↓↓↓

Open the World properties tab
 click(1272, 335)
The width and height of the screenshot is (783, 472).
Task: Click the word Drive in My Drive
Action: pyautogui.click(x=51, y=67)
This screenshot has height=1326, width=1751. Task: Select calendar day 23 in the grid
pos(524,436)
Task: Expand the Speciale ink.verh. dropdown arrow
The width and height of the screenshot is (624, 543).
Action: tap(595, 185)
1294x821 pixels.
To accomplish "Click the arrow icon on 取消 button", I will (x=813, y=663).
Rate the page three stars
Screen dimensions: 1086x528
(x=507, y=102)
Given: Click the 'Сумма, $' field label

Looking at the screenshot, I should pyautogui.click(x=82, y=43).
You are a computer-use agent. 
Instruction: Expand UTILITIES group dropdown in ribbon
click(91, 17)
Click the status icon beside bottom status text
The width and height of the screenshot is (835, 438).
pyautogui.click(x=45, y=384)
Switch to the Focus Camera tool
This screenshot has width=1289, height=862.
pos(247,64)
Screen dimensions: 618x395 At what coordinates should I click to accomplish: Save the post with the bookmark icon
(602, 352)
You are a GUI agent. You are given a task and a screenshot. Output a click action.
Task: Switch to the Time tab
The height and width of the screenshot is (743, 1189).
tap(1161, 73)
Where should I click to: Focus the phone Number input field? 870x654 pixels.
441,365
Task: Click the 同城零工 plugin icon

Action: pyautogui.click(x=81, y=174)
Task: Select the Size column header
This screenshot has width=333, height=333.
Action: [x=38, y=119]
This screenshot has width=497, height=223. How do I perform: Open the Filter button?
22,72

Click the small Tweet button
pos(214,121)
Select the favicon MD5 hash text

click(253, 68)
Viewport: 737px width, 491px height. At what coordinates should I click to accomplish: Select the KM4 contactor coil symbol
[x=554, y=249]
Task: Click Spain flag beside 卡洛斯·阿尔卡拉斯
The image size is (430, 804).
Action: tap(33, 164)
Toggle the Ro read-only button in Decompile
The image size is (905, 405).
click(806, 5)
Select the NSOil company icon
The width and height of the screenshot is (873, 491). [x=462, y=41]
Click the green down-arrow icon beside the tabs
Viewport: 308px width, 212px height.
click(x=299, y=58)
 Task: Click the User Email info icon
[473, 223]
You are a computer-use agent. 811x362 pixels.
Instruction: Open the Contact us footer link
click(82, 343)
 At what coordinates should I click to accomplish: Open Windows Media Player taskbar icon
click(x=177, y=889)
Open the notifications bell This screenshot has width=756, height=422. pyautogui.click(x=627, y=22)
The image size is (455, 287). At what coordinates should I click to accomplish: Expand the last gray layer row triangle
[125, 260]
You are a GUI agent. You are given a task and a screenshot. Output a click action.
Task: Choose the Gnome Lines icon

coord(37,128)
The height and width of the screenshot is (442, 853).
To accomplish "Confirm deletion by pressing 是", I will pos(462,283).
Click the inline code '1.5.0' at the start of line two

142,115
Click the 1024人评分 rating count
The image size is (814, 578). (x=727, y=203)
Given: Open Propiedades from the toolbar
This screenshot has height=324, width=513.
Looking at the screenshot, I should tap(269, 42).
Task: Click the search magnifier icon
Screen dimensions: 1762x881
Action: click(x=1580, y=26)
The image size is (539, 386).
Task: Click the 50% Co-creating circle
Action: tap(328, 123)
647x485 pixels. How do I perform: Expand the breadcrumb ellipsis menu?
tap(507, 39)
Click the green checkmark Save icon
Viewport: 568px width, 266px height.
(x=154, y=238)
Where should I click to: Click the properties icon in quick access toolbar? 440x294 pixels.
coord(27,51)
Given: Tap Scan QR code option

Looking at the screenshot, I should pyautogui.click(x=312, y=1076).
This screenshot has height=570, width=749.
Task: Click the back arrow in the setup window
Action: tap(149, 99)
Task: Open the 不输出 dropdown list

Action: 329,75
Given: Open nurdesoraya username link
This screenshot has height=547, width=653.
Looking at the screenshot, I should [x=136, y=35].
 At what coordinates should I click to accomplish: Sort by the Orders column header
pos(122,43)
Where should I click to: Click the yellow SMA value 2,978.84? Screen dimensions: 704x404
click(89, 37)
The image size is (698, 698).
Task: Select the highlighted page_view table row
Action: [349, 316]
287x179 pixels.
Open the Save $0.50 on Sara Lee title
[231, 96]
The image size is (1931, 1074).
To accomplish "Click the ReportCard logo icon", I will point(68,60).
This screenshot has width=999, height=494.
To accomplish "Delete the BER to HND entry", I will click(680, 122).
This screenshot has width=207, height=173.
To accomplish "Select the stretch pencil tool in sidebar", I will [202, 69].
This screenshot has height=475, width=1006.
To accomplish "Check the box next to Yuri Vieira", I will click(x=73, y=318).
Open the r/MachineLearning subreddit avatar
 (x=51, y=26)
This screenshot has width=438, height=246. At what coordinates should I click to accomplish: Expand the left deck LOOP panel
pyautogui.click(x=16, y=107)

↑↑↑

Give the listing above as a Markdown table with the columns "Row" and "Entry". Number each line in order under "Row" and put its text under "Entry", leaving out the blank lines.

The completed task:
| Row | Entry |
|---|---|
| 1 | Open the World properties tab |
| 2 |  click(1272, 335) |
| 3 | The width and height of the screenshot is (783, 472). |
| 4 | Task: Click the word Drive in My Drive |
| 5 | Action: pyautogui.click(x=51, y=67) |
| 6 | This screenshot has height=1326, width=1751. Task: Select calendar day 23 in the grid |
| 7 | pos(524,436) |
| 8 | Task: Expand the Speciale ink.verh. dropdown arrow |
| 9 | The width and height of the screenshot is (624, 543). |
| 10 | Action: tap(595, 185) |
| 11 | 1294x821 pixels. |
| 12 | To accomplish "Click the arrow icon on 取消 button", I will (x=813, y=663). |
| 13 | Rate the page three stars |
| 14 | Screen dimensions: 1086x528 |
| 15 | (x=507, y=102) |
| 16 | Given: Click the 'Сумма, $' field label |
| 17 | Looking at the screenshot, I should pyautogui.click(x=82, y=43). |
| 18 | You are a computer-use agent.  |
| 19 | Instruction: Expand UTILITIES group dropdown in ribbon |
| 20 | click(91, 17) |
| 21 | Click the status icon beside bottom status text |
| 22 | The width and height of the screenshot is (835, 438). |
| 23 | pyautogui.click(x=45, y=384) |
| 24 | Switch to the Focus Camera tool |
| 25 | This screenshot has width=1289, height=862. |
| 26 | pos(247,64) |
| 27 | Screen dimensions: 618x395 At what coordinates should I click to accomplish: Save the post with the bookmark icon |
| 28 | (602, 352) |
| 29 | You are a GUI agent. You are given a task and a screenshot. Output a click action. |
| 30 | Task: Switch to the Time tab |
| 31 | The height and width of the screenshot is (743, 1189). |
| 32 | tap(1161, 73) |
| 33 | Where should I click to: Focus the phone Number input field? 870x654 pixels. |
| 34 | 441,365 |
| 35 | Task: Click the 同城零工 plugin icon |
| 36 | Action: pyautogui.click(x=81, y=174) |
| 37 | Task: Select the Size column header |
| 38 | This screenshot has width=333, height=333. |
| 39 | Action: [x=38, y=119] |
| 40 | This screenshot has width=497, height=223. How do I perform: Open the Filter button? |
| 41 | 22,72 |
| 42 | Click the small Tweet button |
| 43 | pos(214,121) |
| 44 | Select the favicon MD5 hash text |
| 45 | click(253, 68) |
| 46 | Viewport: 737px width, 491px height. At what coordinates should I click to accomplish: Select the KM4 contactor coil symbol |
| 47 | [x=554, y=249] |
| 48 | Task: Click Spain flag beside 卡洛斯·阿尔卡拉斯 |
| 49 | The image size is (430, 804). |
| 50 | Action: tap(33, 164) |
| 51 | Toggle the Ro read-only button in Decompile |
| 52 | The image size is (905, 405). |
| 53 | click(806, 5) |
| 54 | Select the NSOil company icon |
| 55 | The width and height of the screenshot is (873, 491). [x=462, y=41] |
| 56 | Click the green down-arrow icon beside the tabs |
| 57 | Viewport: 308px width, 212px height. |
| 58 | click(x=299, y=58) |
| 59 |  Task: Click the User Email info icon |
| 60 | [473, 223] |
| 61 | You are a computer-use agent. 811x362 pixels. |
| 62 | Instruction: Open the Contact us footer link |
| 63 | click(82, 343) |
| 64 |  At what coordinates should I click to accomplish: Open Windows Media Player taskbar icon |
| 65 | click(x=177, y=889) |
| 66 | Open the notifications bell This screenshot has width=756, height=422. pyautogui.click(x=627, y=22) |
| 67 | The image size is (455, 287). At what coordinates should I click to accomplish: Expand the last gray layer row triangle |
| 68 | [125, 260] |
| 69 | You are a GUI agent. You are given a task and a screenshot. Output a click action. |
| 70 | Task: Choose the Gnome Lines icon |
| 71 | coord(37,128) |
| 72 | The height and width of the screenshot is (442, 853). |
| 73 | To accomplish "Confirm deletion by pressing 是", I will pos(462,283). |
| 74 | Click the inline code '1.5.0' at the start of line two |
| 75 | 142,115 |
| 76 | Click the 1024人评分 rating count |
| 77 | The image size is (814, 578). (x=727, y=203) |
| 78 | Given: Open Propiedades from the toolbar |
| 79 | This screenshot has height=324, width=513. |
| 80 | Looking at the screenshot, I should tap(269, 42). |
| 81 | Task: Click the search magnifier icon |
| 82 | Screen dimensions: 1762x881 |
| 83 | Action: click(x=1580, y=26) |
| 84 | The image size is (539, 386). |
| 85 | Task: Click the 50% Co-creating circle |
| 86 | Action: tap(328, 123) |
| 87 | 647x485 pixels. How do I perform: Expand the breadcrumb ellipsis menu? |
| 88 | tap(507, 39) |
| 89 | Click the green checkmark Save icon |
| 90 | Viewport: 568px width, 266px height. |
| 91 | (x=154, y=238) |
| 92 | Where should I click to: Click the properties icon in quick access toolbar? 440x294 pixels. |
| 93 | coord(27,51) |
| 94 | Given: Tap Scan QR code option |
| 95 | Looking at the screenshot, I should pyautogui.click(x=312, y=1076). |
| 96 | This screenshot has height=570, width=749. |
| 97 | Task: Click the back arrow in the setup window |
| 98 | Action: tap(149, 99) |
| 99 | Task: Open the 不输出 dropdown list |
| 100 | Action: 329,75 |
| 101 | Given: Open nurdesoraya username link |
| 102 | This screenshot has height=547, width=653. |
| 103 | Looking at the screenshot, I should [x=136, y=35]. |
| 104 |  At what coordinates should I click to accomplish: Sort by the Orders column header |
| 105 | pos(122,43) |
| 106 | Where should I click to: Click the yellow SMA value 2,978.84? Screen dimensions: 704x404 |
| 107 | click(89, 37) |
| 108 | The image size is (698, 698). |
| 109 | Task: Select the highlighted page_view table row |
| 110 | Action: [349, 316] |
| 111 | 287x179 pixels. |
| 112 | Open the Save $0.50 on Sara Lee title |
| 113 | [231, 96] |
| 114 | The image size is (1931, 1074). |
| 115 | To accomplish "Click the ReportCard logo icon", I will point(68,60). |
| 116 | This screenshot has width=999, height=494. |
| 117 | To accomplish "Delete the BER to HND entry", I will click(680, 122). |
| 118 | This screenshot has width=207, height=173. |
| 119 | To accomplish "Select the stretch pencil tool in sidebar", I will [202, 69]. |
| 120 | This screenshot has height=475, width=1006. |
| 121 | To accomplish "Check the box next to Yuri Vieira", I will click(x=73, y=318). |
| 122 | Open the r/MachineLearning subreddit avatar |
| 123 |  (x=51, y=26) |
| 124 | This screenshot has width=438, height=246. At what coordinates should I click to accomplish: Expand the left deck LOOP panel |
| 125 | pyautogui.click(x=16, y=107) |